Na eleição de 2016, ela recebeu um cheque do advogado de Trump de US$ 130 mil para não levar a público a afirmação de que teve um relacionamento com o então candidato anos antes. Já na Casa Branca, Trump reembolsou o advogado e registrou o pagamento nas contas de sua empresa como despesa jurídica.
O episódio já havia sido analisado por procuradores federais em 2018, quando todo o escândalo veio à tona, bem como o de outra modelo que teria recebido US$ 150 mil para não revelar uma relação com Trump.
Os investigadores consideraram o caso uma violação das regras de financiamento de campanha, e o advogado Michael Cohen se declarou culpado. Procuradores chegaram a escrever que Cohen “agiu em coordenação e sob direção” do então presidente, mas Trump nunca foi processado na esfera federal. Agora, o promotor de Manhattan Alvin L. Bragg retomou as investigações.
O assessor sênior de Trump Jason Miller afirmou à Folha que o caso “é uma caça às bruxas política e Trump é completamente inocente”. Em comício no Texas no sábado (25), o republicano afirmou que é investigado “por algo que não é crime, não é contravenção, não é um affair”.
O indiciamento tende a esquentar a corrida eleitoral, uma vez que Trump é o favorito para obter a indicação do Partido Republicano na eleição à Casa Branca do ano que vem. Ele já disse a aliados que quer transformar o indiciamento em um “espetáculo” e que pretende usar algemas em uma possível detenção, em uma tentativa de obter apoio político. O caso, porém, é considerado mais banal do que as outras investigações de que o ex-presidente é alvo e que têm avançado na Justiça.
Em agosto, uma operação de busca e apreensão do FBI, a polícia federal americana, na casa de Trump na Flórida encontrou caixas com mais de 11 mil documentos e fotografias, incluindo 18 classificados de ultrassecretos, 54 secretos e 31 confidenciais, com informações de inteligência sobre países adversários dos EUA como Irã e China.
Trump passou a ser investigado, e o caso tem avançado. Segundo o canal ABC, procuradores de Washington apresentaram à Justiça provas com anotações, recibos e transcrições de áudio de que o ex-presidente cometeu crimes e deliberadamente passou informações falsas a seus advogados sobre o episódio. Ele chamou a reportagem da ABC de desinformação a partir de um vazamento ilegal.
Outra investigação criminal que avança contra Trump é a que apura a tentativa de fraude na Geórgia em 2020, estado onde Biden venceu por margem estreita.

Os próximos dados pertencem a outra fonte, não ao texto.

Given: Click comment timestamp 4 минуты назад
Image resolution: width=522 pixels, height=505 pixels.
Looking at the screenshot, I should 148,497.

Trump ligou para o secretário de Estado local, responsável pelo controle do pleito, e o pressionou expressamente: “Tudo o que quero é isso: encontrar 11.780 votos, um a mais do que temos [de diferença]. Porque nós ganhamos a Geórgia”. Houve três contagens de votos que confirmaram a vitória de Biden no estado. No ano passado, um juiz afirmou que as alegações eram não só falsas, como Trump sabia que eram falsas e mesmo assim decidiu mantê-las.
No último dia 20, advogados de Trump pediram à Justiça na Geórgia para anular o relatório final do júri que analisa se as provas são suficientes ou não para indiciar alguém. Os advogados argumentaram que os processos são “confusos, falsos e descaradamente inconstitucionais”, e pediram que o promotor do distrito de Fulton, onde fica a capital Atlanta, seja removido do caso.